§ REQUIREMENTS:
Copy the material below word for word, keeping every line in its original order and form.

┏━━

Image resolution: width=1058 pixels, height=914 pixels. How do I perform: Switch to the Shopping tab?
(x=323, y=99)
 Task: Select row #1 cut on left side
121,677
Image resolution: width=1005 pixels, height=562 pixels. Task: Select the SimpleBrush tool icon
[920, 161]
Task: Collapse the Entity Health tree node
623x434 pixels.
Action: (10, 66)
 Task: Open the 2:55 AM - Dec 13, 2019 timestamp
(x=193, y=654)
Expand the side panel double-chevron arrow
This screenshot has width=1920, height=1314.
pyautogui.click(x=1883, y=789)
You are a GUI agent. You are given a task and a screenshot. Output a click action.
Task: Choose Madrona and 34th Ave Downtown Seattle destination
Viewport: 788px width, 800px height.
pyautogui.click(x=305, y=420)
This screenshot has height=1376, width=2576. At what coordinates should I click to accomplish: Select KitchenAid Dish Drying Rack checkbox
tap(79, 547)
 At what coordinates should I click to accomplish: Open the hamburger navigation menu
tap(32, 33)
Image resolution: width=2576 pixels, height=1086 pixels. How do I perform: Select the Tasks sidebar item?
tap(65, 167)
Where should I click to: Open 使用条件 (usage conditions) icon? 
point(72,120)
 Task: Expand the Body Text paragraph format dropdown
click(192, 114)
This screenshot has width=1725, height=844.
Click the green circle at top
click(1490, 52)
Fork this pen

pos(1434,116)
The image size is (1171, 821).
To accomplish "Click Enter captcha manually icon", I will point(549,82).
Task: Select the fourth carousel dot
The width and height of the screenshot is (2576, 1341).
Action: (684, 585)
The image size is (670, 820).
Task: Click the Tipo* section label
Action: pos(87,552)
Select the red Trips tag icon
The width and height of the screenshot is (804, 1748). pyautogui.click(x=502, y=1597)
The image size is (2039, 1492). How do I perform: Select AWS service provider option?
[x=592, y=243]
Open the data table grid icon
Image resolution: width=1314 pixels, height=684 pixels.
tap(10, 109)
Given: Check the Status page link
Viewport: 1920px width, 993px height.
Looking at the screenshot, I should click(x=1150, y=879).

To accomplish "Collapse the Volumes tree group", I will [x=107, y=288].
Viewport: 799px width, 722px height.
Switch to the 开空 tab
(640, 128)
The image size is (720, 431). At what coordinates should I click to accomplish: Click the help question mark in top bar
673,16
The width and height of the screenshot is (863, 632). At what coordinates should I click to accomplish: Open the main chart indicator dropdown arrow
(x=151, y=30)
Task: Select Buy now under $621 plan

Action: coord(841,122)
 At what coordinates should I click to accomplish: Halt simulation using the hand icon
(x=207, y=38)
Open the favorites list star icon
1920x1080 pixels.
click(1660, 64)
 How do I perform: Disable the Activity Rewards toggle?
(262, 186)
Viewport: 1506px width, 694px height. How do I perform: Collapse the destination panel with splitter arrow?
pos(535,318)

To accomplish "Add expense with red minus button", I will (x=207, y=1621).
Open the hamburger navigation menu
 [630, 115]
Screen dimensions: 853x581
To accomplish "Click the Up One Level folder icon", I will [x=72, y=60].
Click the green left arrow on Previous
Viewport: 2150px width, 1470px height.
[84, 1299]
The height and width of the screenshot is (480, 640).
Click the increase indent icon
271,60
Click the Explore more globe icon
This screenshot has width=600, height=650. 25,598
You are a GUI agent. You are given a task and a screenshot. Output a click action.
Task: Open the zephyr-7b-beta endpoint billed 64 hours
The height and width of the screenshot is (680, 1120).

┗━━

§ SOLUTION FOR THIS EXERCISE:
Image resolution: width=1058 pixels, height=914 pixels. How do I perform: Switch to the Shopping tab?
(x=323, y=99)
 Task: Select row #1 cut on left side
121,677
Image resolution: width=1005 pixels, height=562 pixels. Task: Select the SimpleBrush tool icon
[920, 161]
Task: Collapse the Entity Health tree node
623x434 pixels.
Action: (10, 66)
 Task: Open the 2:55 AM - Dec 13, 2019 timestamp
(x=193, y=654)
Expand the side panel double-chevron arrow
This screenshot has width=1920, height=1314.
pyautogui.click(x=1883, y=789)
You are a GUI agent. You are given a task and a screenshot. Output a click action.
Task: Choose Madrona and 34th Ave Downtown Seattle destination
Viewport: 788px width, 800px height.
pyautogui.click(x=305, y=420)
This screenshot has height=1376, width=2576. At what coordinates should I click to accomplish: Select KitchenAid Dish Drying Rack checkbox
tap(79, 547)
 At what coordinates should I click to accomplish: Open the hamburger navigation menu
tap(32, 33)
Image resolution: width=2576 pixels, height=1086 pixels. How do I perform: Select the Tasks sidebar item?
tap(65, 167)
Where should I click to: Open 使用条件 (usage conditions) icon? 
point(72,120)
 Task: Expand the Body Text paragraph format dropdown
click(192, 114)
This screenshot has width=1725, height=844.
Click the green circle at top
click(1490, 52)
Fork this pen

pos(1434,116)
The image size is (1171, 821).
To accomplish "Click Enter captcha manually icon", I will point(549,82).
Task: Select the fourth carousel dot
The width and height of the screenshot is (2576, 1341).
Action: (684, 585)
The image size is (670, 820).
Task: Click the Tipo* section label
Action: pos(87,552)
Select the red Trips tag icon
The width and height of the screenshot is (804, 1748). pyautogui.click(x=502, y=1597)
The image size is (2039, 1492). How do I perform: Select AWS service provider option?
[x=592, y=243]
Open the data table grid icon
Image resolution: width=1314 pixels, height=684 pixels.
tap(10, 109)
Given: Check the Status page link
Viewport: 1920px width, 993px height.
Looking at the screenshot, I should click(x=1150, y=879).

To accomplish "Collapse the Volumes tree group", I will [x=107, y=288].
Viewport: 799px width, 722px height.
Switch to the 开空 tab
(640, 128)
The image size is (720, 431). At what coordinates should I click to accomplish: Click the help question mark in top bar
673,16
The width and height of the screenshot is (863, 632). At what coordinates should I click to accomplish: Open the main chart indicator dropdown arrow
(x=151, y=30)
Task: Select Buy now under $621 plan

Action: coord(841,122)
 At what coordinates should I click to accomplish: Halt simulation using the hand icon
(x=207, y=38)
Open the favorites list star icon
1920x1080 pixels.
click(1660, 64)
 How do I perform: Disable the Activity Rewards toggle?
(262, 186)
Viewport: 1506px width, 694px height. How do I perform: Collapse the destination panel with splitter arrow?
pos(535,318)

To accomplish "Add expense with red minus button", I will (x=207, y=1621).
Open the hamburger navigation menu
 [630, 115]
Screen dimensions: 853x581
To accomplish "Click the Up One Level folder icon", I will [x=72, y=60].
Click the green left arrow on Previous
Viewport: 2150px width, 1470px height.
[84, 1299]
The height and width of the screenshot is (480, 640).
Click the increase indent icon
271,60
Click the Explore more globe icon
This screenshot has width=600, height=650. 25,598
You are a GUI agent. You are given a task and a screenshot. Output a click action.
Task: Open the zephyr-7b-beta endpoint billed 64 hours
The height and width of the screenshot is (680, 1120).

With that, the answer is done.